Unlike the situation in the United States, where many Jews have made names for themselves in the field of economics and stayed put, notes Nathanson, in South America, political instability and persecution drove many great Jewish minds away, and quite a few ended up in Israel.
Moshe Justman, a professor of economics at Ben-Gurion University and president of the Israel Economic Association, is not convinced that South Americans are over-represented among Israel’s top economists, noting that to date, none have been appointed governor of the Bank of Israel or even deputy governor.
Still, he says, there’s a reason many South Americans have gravitated toward the discipline of economics. “It’s probably true that the generation that came here in the 1970s were more socially committed, a reflection of their Argentinian experience, and perhaps more interested in macro issues for the same reasons,” he notes.
According to Argentinian-born Leon Amiras, a Jerusalem-based lawyer and chairman of the Latin American Immigrants’ Association, somewhere between 100,000 and 120,000 Jews from Spanish-speaking countries have settled in Israel since the state was founded, about 60,000 of them from Argentina.
South Americans, he says, are well represented — and even over-represented — not only among Israel’s top economists, but also among its top doctors and psychologists. They are also quite dominant in the other number-crunching professions, like accountants and tax advisers.
“I’d say the reason South Americans have had such success in these professions,” he says, “is that they bring with them a combination of South American temperament, very similar to the Israeli temperament, and North American standards of education.”

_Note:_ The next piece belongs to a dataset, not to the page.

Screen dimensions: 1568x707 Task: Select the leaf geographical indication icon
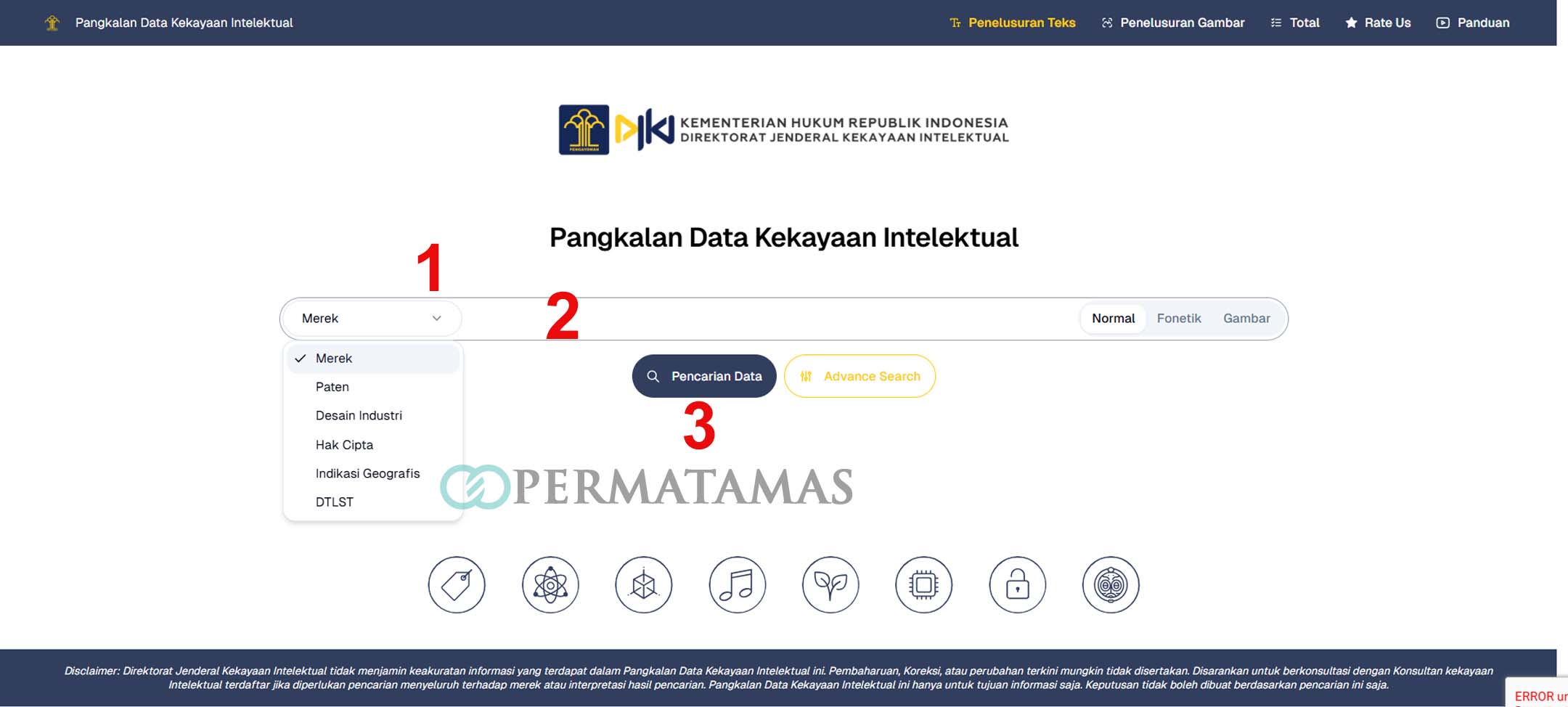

Volij, of Ben-Gurion University, calls it pure coincidence that several of the nominees for the top position at the central bank were Argentinian. “I don't know about economists in general, but concerning academics, there is no preponderance whatsoever of Argentinian or South American people,” he says, adding somewhat jokingly, “On the other hand, we do have a pope.”
Hercowitz, of Tel Aviv University, notes that all three Argentinian contenders for the central bank governorship studied at the Hebrew University in the early 1970s, when many South Americans came to Israel. “It seems to have been a one-time phenomenon,” he notes. “I don’t see more than a few South American economists here before or after that generation. But to say that it’s a coincidence is not very satisfactory because everything should have some explanation.”
There’s certainly no denying the fact, says Nathanson, that at big events held by the Bank of Israel or the Israel Economic Association, “it is very common to hear people standing around speaking among themselves in Spanish.”
And in many cases, a very specific type of Spanish. “If you’re Argentinian, you can easily pick out those who come from Cordoba,” says Amiras. “If you ever hear Blejer, Leiderman and Trajtenberg break into Spanish, you’ll notice that they still use the sing-song intonation that Cordoba is known for.”